__Exercise data__:
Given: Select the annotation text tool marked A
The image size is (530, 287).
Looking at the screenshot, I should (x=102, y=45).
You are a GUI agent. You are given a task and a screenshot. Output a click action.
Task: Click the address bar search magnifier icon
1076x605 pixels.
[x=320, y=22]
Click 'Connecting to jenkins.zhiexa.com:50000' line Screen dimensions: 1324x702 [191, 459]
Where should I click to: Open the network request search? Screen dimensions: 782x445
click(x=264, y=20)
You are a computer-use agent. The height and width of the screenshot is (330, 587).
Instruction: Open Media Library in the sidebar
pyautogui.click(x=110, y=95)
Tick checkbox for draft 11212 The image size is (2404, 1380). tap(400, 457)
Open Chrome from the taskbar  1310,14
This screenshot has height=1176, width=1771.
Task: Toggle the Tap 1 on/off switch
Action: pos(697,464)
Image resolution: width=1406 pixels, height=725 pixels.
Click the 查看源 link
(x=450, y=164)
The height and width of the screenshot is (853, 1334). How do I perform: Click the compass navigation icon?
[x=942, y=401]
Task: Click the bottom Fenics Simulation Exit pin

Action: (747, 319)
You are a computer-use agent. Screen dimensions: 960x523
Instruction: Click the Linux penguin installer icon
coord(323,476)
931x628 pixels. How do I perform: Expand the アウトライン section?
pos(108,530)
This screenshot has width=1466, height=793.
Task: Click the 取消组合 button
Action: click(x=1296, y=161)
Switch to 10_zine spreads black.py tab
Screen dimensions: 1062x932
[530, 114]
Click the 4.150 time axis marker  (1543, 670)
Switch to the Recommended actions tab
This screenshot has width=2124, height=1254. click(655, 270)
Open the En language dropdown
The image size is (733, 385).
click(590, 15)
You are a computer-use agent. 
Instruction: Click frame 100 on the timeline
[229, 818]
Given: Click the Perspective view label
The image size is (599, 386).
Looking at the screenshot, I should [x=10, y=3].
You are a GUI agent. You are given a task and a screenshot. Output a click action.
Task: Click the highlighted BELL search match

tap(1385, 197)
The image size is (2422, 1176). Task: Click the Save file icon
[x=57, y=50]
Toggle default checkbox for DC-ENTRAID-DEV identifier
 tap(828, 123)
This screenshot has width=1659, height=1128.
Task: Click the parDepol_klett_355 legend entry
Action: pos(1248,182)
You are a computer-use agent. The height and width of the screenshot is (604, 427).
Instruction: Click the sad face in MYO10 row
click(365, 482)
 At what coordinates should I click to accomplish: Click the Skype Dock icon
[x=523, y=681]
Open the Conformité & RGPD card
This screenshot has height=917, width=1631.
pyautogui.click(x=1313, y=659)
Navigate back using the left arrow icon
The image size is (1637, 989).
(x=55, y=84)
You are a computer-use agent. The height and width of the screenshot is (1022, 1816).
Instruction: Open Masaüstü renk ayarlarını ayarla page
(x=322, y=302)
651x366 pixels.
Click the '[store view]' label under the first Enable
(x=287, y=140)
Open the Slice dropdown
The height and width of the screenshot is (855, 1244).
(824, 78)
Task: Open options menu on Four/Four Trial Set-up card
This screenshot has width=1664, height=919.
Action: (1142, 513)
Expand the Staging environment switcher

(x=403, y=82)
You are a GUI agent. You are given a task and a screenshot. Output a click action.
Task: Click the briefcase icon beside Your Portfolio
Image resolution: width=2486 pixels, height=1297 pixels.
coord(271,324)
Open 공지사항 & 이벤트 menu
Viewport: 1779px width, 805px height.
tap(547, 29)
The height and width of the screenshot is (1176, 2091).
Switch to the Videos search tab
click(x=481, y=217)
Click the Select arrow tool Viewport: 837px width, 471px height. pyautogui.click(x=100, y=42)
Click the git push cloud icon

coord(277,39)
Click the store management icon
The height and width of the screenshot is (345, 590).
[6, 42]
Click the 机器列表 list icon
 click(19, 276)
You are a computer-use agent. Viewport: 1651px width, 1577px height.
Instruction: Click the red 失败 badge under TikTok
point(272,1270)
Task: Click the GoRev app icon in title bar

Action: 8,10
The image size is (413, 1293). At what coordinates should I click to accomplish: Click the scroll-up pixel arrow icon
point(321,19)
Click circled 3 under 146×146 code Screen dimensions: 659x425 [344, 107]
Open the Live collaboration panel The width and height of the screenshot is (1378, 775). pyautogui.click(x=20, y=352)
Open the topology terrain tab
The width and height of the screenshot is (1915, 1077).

__Your instructions__:
Using the data above, tally the lines that contain the string "computer" and state only the result.

__Answer below__:
6